Il fait penser à un personnage de Beckett, ce «doutor» Pereira : à ce Ham qui, regardant par la fenêtre aveugle, dit simplement «Quelque-chose suit son cours...». Dans le doute et l'incertitude, il s'abstient. Mais en même temps, il s'interroge, il regarde et il s'instruit. Après les raisons du silence, de Brecht, celles du mensonge, de Bove, Didier Bezace, co-fondateur et directeur, avec Jean-Louis Benoît, du Théâtre de l'Aquarium et nouveau directeur du C.D.N. d'Aubervilliers depuis le 1er juillet, clôt son triptyque «C'est Pas Facile» en posant la question des raisons d'agir.
Pas facile en effet, de parler pour ces petites gens de la noce brechtienne en pleine montée du nazisme; de dire la vérité pour ce traître de Bove, «piégé» par l'obligation de mentir. D'agir, enfin, pour ce chroniqueur des pages culturelles du quotidien portugais «Lisboa», veuf inconsolable et déçu inconsolé, ce Pereira de Tabucchi donc, qui ne peut que prétendre, dans cette péninsule ibérique de 1938 rongée par le franquisme, plutôt que de risquer l'inexactitude. Pas facile... Alors il s'adresse au portrait de sa femme morte, au Père Antonio, à sa femme de ménage ou à ce garçon de café proche de chez lui, le dénommé Rossi. Dans un décor minimaliste et sur un plateau nu, une chaise, une cane-pliant, une machine à écrire, un seau, une serpillère et un balai; une caisse de citrons frais jaillie de sous l'estrade, pour des jus apaisants comme des entractes, la joute verbale se joue à deux, puis à trois, une femme en son centre, pendant féminin de cette mâle diatribe.

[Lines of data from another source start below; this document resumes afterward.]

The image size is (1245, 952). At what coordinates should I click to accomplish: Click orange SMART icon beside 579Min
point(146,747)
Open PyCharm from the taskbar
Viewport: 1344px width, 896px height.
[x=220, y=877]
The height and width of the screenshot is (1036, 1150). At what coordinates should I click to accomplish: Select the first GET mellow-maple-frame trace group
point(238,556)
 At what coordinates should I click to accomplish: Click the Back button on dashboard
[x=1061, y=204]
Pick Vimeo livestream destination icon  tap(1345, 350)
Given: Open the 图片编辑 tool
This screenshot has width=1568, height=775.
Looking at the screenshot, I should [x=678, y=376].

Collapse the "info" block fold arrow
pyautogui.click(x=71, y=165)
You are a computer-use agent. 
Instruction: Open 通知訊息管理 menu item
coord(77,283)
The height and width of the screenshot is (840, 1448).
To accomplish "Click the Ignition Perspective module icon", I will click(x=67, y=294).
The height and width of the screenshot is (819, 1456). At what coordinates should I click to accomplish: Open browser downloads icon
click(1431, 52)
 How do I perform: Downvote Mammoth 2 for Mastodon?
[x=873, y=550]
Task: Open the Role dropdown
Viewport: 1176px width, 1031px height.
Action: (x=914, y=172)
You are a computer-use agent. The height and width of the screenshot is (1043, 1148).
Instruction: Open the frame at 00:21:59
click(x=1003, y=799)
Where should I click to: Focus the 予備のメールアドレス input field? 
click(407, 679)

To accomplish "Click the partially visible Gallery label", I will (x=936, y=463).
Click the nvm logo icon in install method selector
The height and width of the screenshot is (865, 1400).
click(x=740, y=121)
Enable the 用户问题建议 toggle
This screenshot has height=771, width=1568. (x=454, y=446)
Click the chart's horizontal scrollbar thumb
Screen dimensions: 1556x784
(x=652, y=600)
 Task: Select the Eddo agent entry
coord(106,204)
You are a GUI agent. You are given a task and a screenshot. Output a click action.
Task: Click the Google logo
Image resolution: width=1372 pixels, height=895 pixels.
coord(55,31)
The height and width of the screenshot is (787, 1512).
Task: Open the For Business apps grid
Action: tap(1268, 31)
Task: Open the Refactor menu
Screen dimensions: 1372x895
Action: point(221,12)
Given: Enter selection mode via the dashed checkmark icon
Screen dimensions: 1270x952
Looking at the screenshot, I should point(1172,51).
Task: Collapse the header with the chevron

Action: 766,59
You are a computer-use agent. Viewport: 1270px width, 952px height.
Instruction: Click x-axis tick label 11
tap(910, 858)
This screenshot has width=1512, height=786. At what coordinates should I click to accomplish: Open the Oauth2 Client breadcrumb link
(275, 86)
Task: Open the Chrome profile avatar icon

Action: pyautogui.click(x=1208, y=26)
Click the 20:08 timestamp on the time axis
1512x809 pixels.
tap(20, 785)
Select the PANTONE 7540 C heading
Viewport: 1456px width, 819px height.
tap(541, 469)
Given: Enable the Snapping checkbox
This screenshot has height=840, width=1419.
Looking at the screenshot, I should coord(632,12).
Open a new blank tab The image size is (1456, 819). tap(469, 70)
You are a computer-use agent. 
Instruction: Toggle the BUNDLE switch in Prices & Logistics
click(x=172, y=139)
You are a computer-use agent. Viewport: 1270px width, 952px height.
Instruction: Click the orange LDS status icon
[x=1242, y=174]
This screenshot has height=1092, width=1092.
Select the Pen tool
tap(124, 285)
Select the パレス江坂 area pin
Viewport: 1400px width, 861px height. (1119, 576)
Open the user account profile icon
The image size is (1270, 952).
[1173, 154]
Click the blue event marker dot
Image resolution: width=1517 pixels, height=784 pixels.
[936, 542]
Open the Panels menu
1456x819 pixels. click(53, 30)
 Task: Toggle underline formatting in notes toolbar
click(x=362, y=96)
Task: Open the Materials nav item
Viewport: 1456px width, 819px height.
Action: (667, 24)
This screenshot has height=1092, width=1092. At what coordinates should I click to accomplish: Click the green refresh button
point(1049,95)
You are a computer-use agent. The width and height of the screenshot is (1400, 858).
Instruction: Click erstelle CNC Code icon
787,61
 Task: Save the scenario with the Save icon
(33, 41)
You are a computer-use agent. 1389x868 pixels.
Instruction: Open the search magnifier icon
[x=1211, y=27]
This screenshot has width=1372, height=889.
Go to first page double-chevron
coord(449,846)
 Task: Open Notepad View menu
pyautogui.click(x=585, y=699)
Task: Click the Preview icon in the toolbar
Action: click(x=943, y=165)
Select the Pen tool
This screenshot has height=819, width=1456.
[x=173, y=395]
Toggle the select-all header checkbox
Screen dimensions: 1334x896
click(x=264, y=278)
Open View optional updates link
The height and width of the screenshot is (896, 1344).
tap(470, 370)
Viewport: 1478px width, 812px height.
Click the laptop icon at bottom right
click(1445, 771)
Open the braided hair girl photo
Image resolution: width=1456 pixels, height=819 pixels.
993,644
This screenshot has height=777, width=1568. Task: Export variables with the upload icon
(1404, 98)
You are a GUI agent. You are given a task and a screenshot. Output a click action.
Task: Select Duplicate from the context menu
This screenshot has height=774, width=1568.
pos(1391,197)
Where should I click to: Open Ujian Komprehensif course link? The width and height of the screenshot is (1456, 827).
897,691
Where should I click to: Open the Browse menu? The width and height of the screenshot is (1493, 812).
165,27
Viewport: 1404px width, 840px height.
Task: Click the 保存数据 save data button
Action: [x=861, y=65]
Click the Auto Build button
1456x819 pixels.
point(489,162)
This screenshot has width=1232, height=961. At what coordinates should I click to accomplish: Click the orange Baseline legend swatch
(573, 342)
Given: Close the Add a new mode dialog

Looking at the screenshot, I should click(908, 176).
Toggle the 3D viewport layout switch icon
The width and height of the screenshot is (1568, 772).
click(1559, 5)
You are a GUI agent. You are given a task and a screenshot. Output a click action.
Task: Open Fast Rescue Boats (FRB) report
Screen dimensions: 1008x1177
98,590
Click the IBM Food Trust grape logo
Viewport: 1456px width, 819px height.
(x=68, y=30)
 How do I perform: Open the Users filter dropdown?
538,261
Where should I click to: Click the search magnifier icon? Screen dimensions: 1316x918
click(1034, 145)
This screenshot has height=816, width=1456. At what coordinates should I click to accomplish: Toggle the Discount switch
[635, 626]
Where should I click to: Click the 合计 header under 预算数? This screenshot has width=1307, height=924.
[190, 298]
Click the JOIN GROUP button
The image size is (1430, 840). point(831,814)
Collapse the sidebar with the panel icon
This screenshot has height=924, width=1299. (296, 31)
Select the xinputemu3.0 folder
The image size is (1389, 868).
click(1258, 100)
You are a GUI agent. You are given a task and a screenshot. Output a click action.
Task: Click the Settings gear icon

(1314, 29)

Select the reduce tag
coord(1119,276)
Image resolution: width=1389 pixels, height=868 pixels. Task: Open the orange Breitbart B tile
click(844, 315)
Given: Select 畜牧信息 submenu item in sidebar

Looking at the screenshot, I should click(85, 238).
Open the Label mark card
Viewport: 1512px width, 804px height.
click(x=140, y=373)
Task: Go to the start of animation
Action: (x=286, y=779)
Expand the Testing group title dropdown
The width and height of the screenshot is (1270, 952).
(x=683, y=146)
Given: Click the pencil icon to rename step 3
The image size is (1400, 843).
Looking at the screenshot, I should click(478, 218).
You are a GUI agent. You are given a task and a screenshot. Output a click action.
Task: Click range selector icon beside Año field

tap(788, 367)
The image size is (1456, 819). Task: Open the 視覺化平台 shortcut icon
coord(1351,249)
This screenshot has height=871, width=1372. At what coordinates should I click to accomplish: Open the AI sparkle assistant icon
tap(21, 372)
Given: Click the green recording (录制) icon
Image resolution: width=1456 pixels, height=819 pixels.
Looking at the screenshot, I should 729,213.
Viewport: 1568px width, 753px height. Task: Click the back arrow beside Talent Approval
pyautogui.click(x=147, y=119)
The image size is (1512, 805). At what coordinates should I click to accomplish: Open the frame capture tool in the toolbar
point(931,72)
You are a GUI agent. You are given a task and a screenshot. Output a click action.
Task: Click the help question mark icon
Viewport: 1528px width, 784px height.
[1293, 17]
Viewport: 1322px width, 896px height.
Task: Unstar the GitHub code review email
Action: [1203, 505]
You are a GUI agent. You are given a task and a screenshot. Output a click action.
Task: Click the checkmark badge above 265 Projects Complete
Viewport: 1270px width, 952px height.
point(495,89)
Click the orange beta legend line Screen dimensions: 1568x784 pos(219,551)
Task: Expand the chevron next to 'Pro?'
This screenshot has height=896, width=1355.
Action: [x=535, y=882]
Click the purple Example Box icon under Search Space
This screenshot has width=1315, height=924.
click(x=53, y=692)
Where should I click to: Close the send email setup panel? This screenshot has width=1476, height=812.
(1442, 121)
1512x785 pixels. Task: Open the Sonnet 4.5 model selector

Didier Bezace, après la lecture à douze voix qui nous avait déjà régalés l'année dernière en Avignon, a réduit son équipe à sa plus simple expression, donnant ainsi au texte de Tabucchi toute sa force et toute son ampleur. On n'oubliera pas Daniel Delabesse en Pereira désabusé, le regard noyé vers d'improbables mirages, l'envie d'agir sûrement, mais comme l'impossibilité «physique» de se mettre en mouvement. Pas plus que son interlocuteur multiple,Rossi et autres personnages, Thierry Gibault actif et virevoltant face à cette inertie apparente. La ponctuation allusive, fragile et timide de la très gracieuse Lisa Schuster, vient donner du corps à ces états d'âme; de la chair et du sang à ces esprits écrasés sous le joug du dictateur. L'espoir, en somme.